((

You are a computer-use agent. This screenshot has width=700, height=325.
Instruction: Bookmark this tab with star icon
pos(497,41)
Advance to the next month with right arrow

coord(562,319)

))

- Written instruction
Edit the entries above so that "star icon" reads "star button", with nothing else changed.

- The result
You are a computer-use agent. This screenshot has width=700, height=325.
Instruction: Bookmark this tab with star button
pos(497,41)
Advance to the next month with right arrow

coord(562,319)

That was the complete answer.